====== RECORDS FOR THIS EXERCISE ======

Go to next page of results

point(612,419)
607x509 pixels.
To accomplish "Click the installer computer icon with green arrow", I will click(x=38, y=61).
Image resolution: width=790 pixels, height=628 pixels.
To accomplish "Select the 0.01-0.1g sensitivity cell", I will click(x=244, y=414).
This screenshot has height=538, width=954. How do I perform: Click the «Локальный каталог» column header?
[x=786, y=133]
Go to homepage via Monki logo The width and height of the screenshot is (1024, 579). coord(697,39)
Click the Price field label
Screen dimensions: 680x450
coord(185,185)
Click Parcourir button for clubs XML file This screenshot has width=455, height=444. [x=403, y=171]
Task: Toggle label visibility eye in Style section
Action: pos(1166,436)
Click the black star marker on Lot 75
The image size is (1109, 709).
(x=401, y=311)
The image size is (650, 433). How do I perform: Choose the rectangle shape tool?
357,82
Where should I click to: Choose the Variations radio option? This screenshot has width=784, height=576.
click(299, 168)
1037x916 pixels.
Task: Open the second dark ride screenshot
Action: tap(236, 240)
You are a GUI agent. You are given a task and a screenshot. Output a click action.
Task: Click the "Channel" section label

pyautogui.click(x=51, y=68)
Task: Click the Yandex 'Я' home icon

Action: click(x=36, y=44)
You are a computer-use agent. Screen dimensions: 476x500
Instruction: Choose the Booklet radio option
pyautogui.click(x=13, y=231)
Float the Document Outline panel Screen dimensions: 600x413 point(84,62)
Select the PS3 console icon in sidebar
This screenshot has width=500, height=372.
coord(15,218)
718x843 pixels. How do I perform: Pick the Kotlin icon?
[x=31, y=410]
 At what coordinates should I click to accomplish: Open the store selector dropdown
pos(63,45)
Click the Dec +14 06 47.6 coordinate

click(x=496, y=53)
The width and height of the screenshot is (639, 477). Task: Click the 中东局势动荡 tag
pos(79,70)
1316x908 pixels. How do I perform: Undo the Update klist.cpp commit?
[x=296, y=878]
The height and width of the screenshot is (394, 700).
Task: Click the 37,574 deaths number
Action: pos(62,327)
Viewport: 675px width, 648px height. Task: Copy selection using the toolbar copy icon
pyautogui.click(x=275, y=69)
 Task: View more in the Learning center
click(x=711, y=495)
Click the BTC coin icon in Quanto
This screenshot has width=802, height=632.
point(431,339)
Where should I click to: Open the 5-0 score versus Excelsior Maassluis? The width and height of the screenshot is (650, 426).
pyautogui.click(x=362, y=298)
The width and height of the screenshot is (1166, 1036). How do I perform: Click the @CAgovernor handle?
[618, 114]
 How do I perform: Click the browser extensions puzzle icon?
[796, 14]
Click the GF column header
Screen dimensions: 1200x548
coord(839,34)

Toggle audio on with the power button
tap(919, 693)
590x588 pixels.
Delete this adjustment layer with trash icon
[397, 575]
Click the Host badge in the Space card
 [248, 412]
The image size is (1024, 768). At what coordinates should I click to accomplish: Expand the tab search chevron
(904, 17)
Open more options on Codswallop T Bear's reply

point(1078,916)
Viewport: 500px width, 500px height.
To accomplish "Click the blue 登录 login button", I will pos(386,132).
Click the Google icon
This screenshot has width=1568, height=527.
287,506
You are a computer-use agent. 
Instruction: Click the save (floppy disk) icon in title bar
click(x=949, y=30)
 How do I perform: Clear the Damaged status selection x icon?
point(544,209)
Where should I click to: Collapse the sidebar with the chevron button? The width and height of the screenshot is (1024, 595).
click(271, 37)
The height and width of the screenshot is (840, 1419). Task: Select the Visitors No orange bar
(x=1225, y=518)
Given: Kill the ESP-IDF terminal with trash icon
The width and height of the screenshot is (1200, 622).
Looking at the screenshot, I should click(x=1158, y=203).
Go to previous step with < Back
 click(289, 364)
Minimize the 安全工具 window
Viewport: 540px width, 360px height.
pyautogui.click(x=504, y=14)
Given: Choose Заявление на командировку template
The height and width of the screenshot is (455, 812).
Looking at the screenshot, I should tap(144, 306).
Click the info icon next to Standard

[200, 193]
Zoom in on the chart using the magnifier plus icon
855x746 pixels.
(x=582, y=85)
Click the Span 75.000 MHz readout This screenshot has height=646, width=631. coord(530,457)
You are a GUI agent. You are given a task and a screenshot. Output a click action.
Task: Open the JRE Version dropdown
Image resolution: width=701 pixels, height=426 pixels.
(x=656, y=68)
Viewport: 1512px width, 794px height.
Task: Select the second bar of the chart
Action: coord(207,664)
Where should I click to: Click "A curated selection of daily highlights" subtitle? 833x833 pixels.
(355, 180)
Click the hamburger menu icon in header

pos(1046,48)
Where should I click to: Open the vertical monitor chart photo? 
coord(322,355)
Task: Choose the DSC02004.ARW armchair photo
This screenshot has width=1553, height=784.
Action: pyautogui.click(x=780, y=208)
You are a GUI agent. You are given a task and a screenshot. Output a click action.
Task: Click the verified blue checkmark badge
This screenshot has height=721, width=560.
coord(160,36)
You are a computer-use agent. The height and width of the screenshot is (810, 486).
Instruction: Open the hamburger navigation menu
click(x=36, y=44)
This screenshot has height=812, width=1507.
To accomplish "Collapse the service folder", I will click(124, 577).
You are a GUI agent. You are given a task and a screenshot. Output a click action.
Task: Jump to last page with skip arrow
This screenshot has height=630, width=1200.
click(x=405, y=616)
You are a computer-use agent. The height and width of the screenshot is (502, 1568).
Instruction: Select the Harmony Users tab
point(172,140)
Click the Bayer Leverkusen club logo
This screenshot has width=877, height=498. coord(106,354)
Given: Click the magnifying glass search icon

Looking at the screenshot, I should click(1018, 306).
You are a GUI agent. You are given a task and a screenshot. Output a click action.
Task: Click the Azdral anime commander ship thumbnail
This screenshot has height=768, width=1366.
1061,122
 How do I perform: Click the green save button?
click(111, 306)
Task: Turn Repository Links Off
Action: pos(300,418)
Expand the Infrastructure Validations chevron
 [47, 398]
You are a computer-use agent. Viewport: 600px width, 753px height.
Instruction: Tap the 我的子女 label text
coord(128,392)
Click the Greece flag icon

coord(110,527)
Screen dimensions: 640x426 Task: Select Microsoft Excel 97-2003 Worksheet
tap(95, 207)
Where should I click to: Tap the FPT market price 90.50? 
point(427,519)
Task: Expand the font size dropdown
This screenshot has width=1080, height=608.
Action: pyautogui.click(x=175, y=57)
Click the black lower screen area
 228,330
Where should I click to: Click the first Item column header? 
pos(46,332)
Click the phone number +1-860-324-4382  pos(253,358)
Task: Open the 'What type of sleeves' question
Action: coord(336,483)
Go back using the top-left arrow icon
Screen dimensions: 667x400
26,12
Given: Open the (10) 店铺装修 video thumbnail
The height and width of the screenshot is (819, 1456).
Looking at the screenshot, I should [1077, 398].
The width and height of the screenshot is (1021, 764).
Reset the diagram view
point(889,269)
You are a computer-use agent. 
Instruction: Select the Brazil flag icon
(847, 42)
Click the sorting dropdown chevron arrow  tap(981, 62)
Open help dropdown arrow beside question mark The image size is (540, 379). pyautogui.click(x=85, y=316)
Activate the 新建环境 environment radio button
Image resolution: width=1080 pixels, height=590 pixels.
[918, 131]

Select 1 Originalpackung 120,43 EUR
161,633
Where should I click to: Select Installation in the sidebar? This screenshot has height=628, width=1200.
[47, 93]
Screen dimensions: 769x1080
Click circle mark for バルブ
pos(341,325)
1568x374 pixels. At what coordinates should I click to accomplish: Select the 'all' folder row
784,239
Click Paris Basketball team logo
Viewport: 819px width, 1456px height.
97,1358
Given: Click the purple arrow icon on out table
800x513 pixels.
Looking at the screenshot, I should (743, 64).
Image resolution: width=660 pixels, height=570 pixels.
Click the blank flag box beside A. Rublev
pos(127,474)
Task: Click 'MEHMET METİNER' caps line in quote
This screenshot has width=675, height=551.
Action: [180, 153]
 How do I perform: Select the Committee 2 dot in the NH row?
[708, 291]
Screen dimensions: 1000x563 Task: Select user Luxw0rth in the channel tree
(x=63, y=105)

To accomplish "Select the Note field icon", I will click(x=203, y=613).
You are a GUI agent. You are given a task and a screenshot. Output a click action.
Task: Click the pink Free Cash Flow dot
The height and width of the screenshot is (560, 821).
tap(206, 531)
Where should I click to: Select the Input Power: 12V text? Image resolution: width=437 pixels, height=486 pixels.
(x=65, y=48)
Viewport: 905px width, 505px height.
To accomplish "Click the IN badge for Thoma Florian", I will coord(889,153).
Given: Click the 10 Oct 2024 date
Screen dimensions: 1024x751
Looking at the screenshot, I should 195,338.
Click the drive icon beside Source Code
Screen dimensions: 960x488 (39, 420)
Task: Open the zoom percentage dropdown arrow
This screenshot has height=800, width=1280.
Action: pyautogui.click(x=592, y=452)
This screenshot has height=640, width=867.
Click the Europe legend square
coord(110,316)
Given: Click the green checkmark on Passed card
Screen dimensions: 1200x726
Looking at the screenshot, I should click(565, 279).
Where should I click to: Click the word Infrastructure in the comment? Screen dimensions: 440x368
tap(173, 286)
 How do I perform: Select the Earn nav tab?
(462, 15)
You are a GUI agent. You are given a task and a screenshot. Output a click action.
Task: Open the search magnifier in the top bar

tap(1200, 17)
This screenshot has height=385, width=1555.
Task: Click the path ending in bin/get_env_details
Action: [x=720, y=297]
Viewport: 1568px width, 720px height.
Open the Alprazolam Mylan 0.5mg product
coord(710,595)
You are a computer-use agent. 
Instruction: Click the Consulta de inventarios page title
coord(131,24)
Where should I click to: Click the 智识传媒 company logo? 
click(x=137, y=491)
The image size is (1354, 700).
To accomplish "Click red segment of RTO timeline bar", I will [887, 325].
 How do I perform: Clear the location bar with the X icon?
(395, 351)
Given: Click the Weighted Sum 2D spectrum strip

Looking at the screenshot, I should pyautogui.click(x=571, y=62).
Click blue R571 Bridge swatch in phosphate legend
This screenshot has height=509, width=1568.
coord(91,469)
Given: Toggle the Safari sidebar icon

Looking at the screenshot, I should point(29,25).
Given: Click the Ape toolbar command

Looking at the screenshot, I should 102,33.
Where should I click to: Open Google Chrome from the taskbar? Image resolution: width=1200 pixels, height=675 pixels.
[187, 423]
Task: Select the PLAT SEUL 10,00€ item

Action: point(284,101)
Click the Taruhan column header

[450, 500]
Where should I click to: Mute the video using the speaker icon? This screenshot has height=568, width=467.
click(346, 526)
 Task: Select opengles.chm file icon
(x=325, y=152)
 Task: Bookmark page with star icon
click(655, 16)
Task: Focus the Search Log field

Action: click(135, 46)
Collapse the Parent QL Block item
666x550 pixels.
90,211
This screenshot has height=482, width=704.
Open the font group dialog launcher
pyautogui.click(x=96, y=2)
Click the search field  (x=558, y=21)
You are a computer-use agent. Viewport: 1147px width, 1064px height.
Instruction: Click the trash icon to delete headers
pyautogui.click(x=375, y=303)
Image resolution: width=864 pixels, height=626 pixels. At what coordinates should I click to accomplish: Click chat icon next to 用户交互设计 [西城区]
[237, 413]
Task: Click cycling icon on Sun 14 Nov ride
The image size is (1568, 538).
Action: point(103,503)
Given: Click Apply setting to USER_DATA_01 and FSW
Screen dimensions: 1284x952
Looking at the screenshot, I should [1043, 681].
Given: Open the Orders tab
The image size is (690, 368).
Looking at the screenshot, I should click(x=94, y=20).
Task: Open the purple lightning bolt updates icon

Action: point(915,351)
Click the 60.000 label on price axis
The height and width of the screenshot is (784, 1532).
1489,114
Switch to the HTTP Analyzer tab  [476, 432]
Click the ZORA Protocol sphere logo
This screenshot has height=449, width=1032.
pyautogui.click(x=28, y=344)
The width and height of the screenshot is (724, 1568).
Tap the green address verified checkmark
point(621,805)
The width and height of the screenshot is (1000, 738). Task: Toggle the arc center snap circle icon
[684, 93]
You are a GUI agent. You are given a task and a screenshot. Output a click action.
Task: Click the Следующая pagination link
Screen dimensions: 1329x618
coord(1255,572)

======

Using the entries above, return each line in which the word "thumbnail" occurs.

# SOLUTION TO THIS PROBLEM:
Task: Click the Azdral anime commander ship thumbnail
Given: Open the (10) 店铺装修 video thumbnail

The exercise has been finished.